CIO et politique : mode d’emploi

Le Comité International Olympique (CIO) naît en 1894 pour réinstaurer les Jeux olympiques. Mais l’organisation, qui choisit les villes hôtes des JO, possède une véritable puissance politique. Retour sur le fonctionnement d’une institution, entachée par des controverses.

 

Comment le CIO fonctionne-t-il ?
Depuis 1981, le CIO est une organisation internationale non gouvernementale à but non lucratif dont le siège est situé en Suisse, à Lausanne. Il est constitué de 115 membres choisis par cooptation par le reste du comité, qui élit un président pour huit ans.

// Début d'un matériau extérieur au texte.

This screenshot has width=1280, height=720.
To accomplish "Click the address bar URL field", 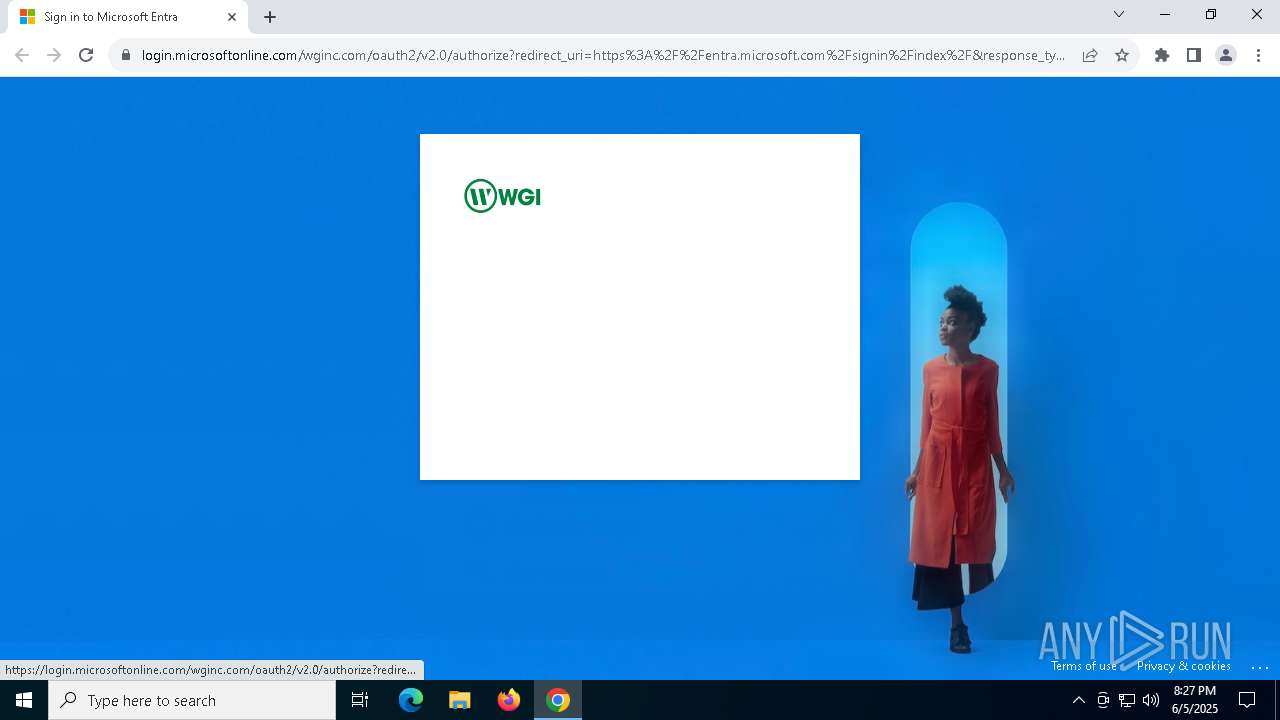I will point(603,55).
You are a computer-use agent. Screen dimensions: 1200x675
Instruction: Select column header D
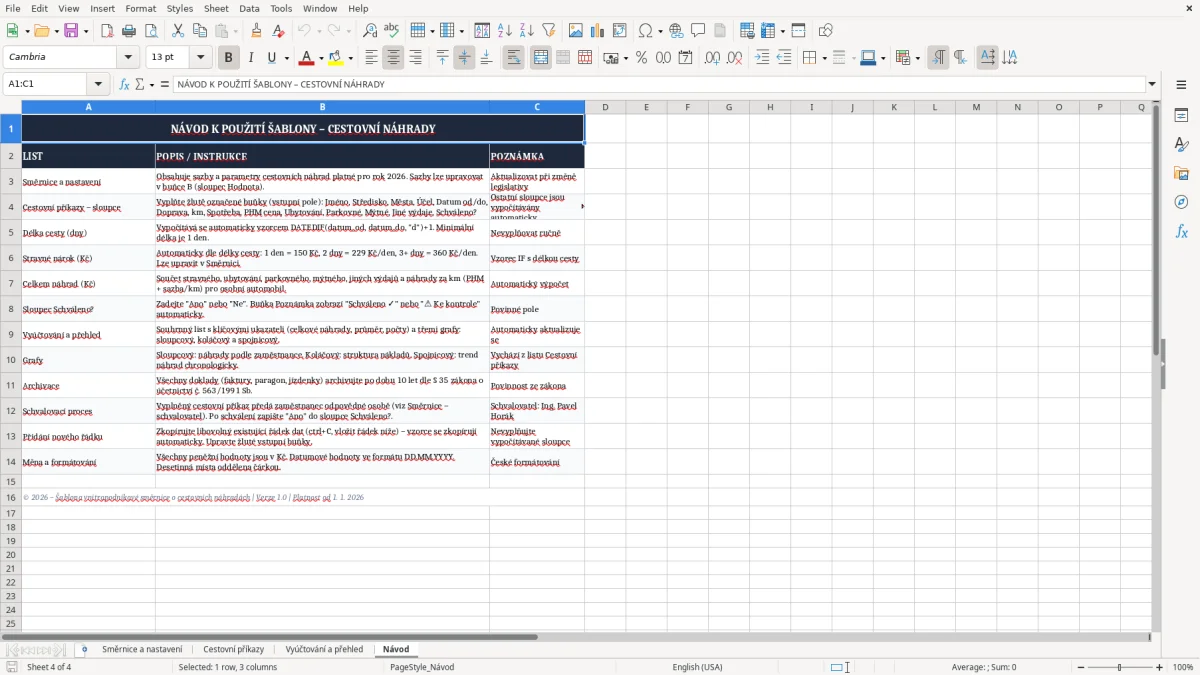click(605, 107)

Parmi ses membres, des athlètes actifs ou à la retraite, et des dirigeants au plus haut niveau de fédérations et organisations internationales de sport reconnues par le CIO. Les membres du comité ne représentent aucun des pays dont ils sont ressortissants.

 

Comment est-il financé ?
Ses fonds proviennent en grande partie des droits de retransmission télévisée. D’autre part, le CIO est financé par des partenariats avec des sociétés multinationales.

 

Comment les villes organisatrices sont-elles désignées  ?
Le CIO désigne les villes hôtes des JO d’hiver et d’été lors de sa session annuelle. L’élection doit recueillir la majorité absolue des suffrages. Si aucune ville ne l’obtient dès le premier tour, un second est organisé, tout en éliminant la ville ayant reçu le moins de voix.
Les deux finalistes sont ensuite convoqués pour assister au résultat final du vote. Le vote est secret et les membres du CIO ayant la même nationalité qu’une ville encore en lice n’ont pas le droit de participer à l’élection.